### Problem to solve
Whenever the word "will" turns up in a line below, that line should be copied.

### Data

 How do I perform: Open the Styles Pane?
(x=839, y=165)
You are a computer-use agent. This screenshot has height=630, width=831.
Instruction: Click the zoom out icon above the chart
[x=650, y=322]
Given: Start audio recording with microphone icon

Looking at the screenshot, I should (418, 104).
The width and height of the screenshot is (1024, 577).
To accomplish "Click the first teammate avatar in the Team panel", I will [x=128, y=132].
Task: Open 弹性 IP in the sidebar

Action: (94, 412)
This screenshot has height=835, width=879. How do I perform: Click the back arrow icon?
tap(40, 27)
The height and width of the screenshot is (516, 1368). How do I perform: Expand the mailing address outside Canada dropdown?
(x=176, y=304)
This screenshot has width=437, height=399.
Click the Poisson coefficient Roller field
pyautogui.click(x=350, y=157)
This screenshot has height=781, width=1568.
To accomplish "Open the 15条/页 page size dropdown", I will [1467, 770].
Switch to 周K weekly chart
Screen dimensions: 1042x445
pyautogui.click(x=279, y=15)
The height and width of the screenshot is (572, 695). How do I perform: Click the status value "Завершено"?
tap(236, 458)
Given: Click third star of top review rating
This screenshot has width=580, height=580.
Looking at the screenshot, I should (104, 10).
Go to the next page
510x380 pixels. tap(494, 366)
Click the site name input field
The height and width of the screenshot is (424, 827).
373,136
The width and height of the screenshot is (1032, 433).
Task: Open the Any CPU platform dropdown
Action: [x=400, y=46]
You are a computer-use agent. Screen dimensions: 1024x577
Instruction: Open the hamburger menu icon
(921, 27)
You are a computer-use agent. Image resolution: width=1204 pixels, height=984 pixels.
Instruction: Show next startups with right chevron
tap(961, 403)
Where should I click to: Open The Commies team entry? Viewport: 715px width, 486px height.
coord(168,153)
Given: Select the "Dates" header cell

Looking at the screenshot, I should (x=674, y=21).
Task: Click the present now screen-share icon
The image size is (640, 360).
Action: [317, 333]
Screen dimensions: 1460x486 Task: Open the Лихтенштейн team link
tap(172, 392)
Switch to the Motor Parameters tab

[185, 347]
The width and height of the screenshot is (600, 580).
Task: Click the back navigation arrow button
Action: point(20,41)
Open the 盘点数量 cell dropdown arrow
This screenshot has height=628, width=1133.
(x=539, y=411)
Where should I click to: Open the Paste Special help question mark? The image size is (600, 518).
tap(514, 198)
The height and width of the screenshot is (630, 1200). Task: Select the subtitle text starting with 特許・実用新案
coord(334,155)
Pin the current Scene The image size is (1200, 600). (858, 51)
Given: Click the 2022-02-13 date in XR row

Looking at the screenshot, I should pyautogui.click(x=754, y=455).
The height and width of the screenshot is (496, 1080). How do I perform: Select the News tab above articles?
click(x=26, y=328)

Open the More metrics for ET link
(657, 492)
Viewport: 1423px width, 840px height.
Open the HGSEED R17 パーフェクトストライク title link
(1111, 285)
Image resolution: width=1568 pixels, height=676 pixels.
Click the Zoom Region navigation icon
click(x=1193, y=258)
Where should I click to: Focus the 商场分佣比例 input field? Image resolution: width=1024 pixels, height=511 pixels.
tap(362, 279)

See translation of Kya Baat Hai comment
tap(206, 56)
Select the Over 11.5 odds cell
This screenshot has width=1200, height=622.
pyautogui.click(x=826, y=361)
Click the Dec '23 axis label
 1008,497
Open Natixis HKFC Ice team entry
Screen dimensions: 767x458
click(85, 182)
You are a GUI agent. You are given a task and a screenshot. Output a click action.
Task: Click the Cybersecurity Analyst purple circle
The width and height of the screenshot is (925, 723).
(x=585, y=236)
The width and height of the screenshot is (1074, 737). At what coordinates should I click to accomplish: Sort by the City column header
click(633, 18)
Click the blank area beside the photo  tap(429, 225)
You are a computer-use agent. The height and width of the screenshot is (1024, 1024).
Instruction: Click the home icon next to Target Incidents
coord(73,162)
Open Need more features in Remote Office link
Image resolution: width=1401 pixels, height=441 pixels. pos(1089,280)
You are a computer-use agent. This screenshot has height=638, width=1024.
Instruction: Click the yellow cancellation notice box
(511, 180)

### Expected output
To accomplish "Click the first teammate avatar in the Team panel", I will [x=128, y=132].
To accomplish "Open the 15条/页 page size dropdown", I will [1467, 770].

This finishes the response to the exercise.